Commonly used AI chatbots often struggle to provide correct medical advice for women’s health queries, particularly those requiring urgent attention. A recent study revealed that these models frequently fail to accurately diagnose or offer helpful guidance on critical issues across emergency medicine, gynecology, and neurology. The findings underscore a significant gap in AI’s ability to handle gender-specific medical inquiries effectively.
The Benchmark Test
Researchers from the US and Europe tested 13 large language models (LLMs), including those from OpenAI, Google, Anthropic, Mistral AI, and xAI, against a curated list of 96 medical queries. The test was designed by a team of 17 women’s health experts, pharmacists, and clinicians. The results were alarming: 60% of questions were answered with insufficient medical advice. GPT-5 performed the best, failing 47% of the time, while Mistral 8B had the highest failure rate at 73%.
This raises critical questions about the reliability of AI in healthcare, especially when women may be turning to these tools for self-diagnosis or decision support. The study’s lead, Victoria-Elisabeth Gruber of Lumos AI, noted that the high failure rate was surprising. “We expected gaps, but the degree of variation across models stood out,” she stated.
Why This Matters
The issue stems from the way AI models are trained. AI learns from historical data that contains inherent biases, including those found in medical knowledge. According to Cara Tannenbaum at the University of Montreal, this leads to systematic gaps in AI’s understanding of sex- and gender-related health issues. The findings highlight the urgent need for updated, evidence-based content on healthcare websites and professional guidelines.
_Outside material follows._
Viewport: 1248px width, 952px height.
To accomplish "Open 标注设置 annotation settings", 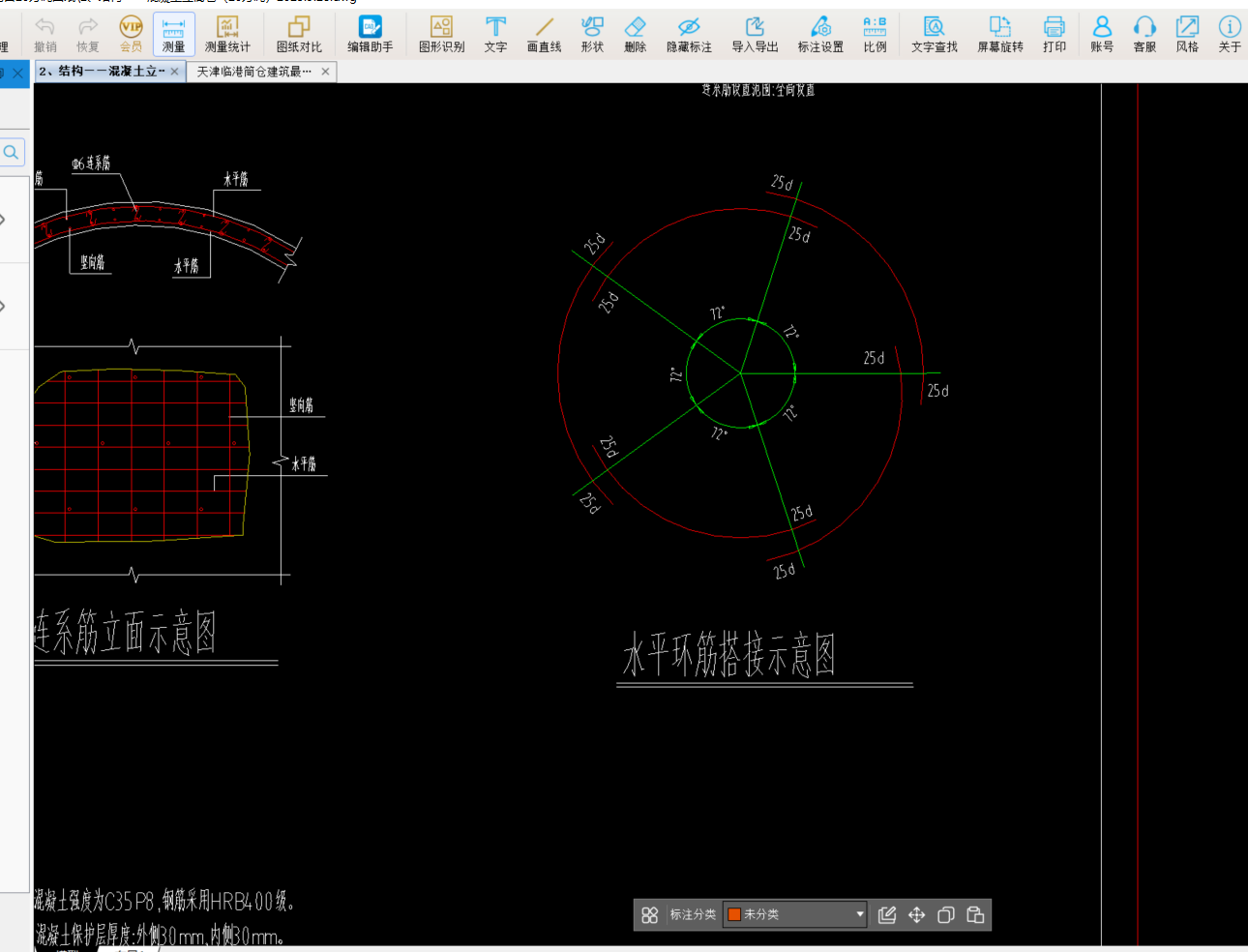I will pyautogui.click(x=819, y=34).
Debate Over Testing Methods
Some experts, like Jonathan H. Chen at Stanford University, argue that the 60% failure rate is misleading because the test sample was limited and overly conservative. He points out that the scenarios tested—such as immediately suspecting pre-eclampsia in postpartum women with headaches—are designed to trigger high failure rates.
Gruber acknowledges this criticism, clarifying that the benchmark was intentionally strict. “Our goal wasn’t to claim models are broadly unsafe, but to define a clinically grounded standard for evaluation,” she explained. In healthcare, even minor omissions can have serious consequences.
OpenAI’s Response
OpenAI responded by stating that ChatGPT is intended to support, not replace, medical care. The company emphasizes ongoing evaluations and improvements, including gender-specific context in their latest GPT 5.2 model. OpenAI encourages users to rely on qualified clinicians for care and treatment decisions. Other companies tested did not respond to the study’s findings.
The study is a clear warning about the limitations of current AI chatbots in women’s health. While AI tools may evolve, it’s crucial to recognize that they cannot yet replace human expertise in medical diagnosis and treatment.